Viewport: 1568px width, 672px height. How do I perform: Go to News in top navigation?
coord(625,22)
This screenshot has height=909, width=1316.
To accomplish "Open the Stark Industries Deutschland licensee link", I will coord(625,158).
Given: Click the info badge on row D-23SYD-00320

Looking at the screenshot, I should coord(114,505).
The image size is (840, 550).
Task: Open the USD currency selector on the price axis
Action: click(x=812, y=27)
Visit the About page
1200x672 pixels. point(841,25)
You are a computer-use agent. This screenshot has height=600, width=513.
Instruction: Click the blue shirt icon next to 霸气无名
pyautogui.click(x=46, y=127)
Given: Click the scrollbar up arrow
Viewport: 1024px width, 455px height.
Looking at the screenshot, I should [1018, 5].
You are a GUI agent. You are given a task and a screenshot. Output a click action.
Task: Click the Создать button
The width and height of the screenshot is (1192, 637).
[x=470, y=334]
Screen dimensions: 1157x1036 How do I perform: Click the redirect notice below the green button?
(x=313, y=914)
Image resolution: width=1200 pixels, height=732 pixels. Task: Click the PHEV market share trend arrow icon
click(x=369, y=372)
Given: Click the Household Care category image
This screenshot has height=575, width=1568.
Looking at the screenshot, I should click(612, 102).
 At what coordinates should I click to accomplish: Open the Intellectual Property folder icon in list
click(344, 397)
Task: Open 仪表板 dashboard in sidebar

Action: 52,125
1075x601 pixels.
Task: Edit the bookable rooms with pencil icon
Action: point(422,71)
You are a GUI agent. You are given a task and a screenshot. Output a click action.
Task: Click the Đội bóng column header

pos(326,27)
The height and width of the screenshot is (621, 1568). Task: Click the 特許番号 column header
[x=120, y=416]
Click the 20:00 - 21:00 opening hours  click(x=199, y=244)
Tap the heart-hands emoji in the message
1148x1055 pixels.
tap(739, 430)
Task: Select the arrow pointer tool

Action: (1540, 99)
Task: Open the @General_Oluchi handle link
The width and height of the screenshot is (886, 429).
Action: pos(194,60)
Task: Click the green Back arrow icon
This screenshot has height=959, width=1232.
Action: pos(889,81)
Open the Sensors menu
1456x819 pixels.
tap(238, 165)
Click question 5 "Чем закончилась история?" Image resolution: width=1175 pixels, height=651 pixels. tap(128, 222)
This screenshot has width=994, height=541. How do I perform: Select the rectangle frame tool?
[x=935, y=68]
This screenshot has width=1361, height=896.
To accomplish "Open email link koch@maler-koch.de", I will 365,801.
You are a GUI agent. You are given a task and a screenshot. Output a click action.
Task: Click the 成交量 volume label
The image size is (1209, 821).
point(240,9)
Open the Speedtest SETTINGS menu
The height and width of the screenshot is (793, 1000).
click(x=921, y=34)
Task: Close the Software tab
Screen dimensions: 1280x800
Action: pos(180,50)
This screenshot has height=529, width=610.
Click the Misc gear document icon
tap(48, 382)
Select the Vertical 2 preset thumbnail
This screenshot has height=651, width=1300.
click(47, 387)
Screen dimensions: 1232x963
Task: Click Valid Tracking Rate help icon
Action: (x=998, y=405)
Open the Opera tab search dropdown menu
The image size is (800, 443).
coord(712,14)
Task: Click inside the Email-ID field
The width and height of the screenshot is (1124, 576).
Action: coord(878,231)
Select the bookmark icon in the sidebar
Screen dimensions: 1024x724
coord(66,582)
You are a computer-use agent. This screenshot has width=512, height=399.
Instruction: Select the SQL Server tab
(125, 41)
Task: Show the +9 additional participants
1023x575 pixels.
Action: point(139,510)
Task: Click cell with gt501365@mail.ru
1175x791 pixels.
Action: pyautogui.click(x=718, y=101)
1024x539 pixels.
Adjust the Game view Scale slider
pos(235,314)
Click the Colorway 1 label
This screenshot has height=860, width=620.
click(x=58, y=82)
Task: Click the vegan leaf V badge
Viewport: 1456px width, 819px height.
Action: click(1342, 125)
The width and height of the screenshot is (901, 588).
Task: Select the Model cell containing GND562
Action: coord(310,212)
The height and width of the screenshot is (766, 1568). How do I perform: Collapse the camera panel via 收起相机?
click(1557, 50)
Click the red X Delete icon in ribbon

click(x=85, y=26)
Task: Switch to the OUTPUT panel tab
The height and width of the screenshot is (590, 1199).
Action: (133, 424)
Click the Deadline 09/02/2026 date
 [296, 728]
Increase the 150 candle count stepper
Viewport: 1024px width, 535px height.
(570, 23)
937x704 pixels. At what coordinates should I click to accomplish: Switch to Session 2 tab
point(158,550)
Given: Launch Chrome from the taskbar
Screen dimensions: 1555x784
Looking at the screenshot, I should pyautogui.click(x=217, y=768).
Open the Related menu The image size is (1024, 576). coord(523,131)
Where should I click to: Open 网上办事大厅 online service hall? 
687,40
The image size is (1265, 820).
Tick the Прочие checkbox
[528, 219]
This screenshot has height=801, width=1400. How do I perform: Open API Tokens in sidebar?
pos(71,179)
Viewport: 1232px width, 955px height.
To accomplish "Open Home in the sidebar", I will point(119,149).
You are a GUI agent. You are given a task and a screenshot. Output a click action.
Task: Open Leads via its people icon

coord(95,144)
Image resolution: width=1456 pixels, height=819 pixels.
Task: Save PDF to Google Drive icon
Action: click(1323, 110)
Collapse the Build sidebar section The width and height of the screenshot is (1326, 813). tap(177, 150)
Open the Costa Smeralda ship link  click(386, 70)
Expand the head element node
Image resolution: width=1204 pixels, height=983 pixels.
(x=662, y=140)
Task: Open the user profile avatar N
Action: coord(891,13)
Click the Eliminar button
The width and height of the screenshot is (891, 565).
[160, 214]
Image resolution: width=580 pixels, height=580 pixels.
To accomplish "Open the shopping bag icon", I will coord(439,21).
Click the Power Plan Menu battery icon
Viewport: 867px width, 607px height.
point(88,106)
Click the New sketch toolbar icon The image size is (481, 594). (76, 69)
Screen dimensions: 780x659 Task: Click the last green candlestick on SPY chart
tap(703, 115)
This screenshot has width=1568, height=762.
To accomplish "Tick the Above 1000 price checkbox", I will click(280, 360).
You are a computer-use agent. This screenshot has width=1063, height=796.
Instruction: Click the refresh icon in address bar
● ● ● ● ●
● WHAT YOU SHOULD DO
Lay out the stretch from the line that contains "This screenshot has width=994, height=541." through the line that contains "Action: pos(180,50)" as a Markdown table with the columns Row and Line, giving each line its row number and leaving out blank lines.

● CORRECT ANSWER
| Row | Line |
|---|---|
| 1 | This screenshot has width=994, height=541. How do I perform: Select the rectangle frame tool? |
| 2 | [x=935, y=68] |
| 3 | This screenshot has width=1361, height=896. |
| 4 | To accomplish "Open email link koch@maler-koch.de", I will 365,801. |
| 5 | You are a GUI agent. You are given a task and a screenshot. Output a click action. |
| 6 | Task: Click the 成交量 volume label |
| 7 | The image size is (1209, 821). |
| 8 | point(240,9) |
| 9 | Open the Speedtest SETTINGS menu |
| 10 | The height and width of the screenshot is (793, 1000). |
| 11 | click(x=921, y=34) |
| 12 | Task: Close the Software tab |
| 13 | Screen dimensions: 1280x800 |
| 14 | Action: pos(180,50) |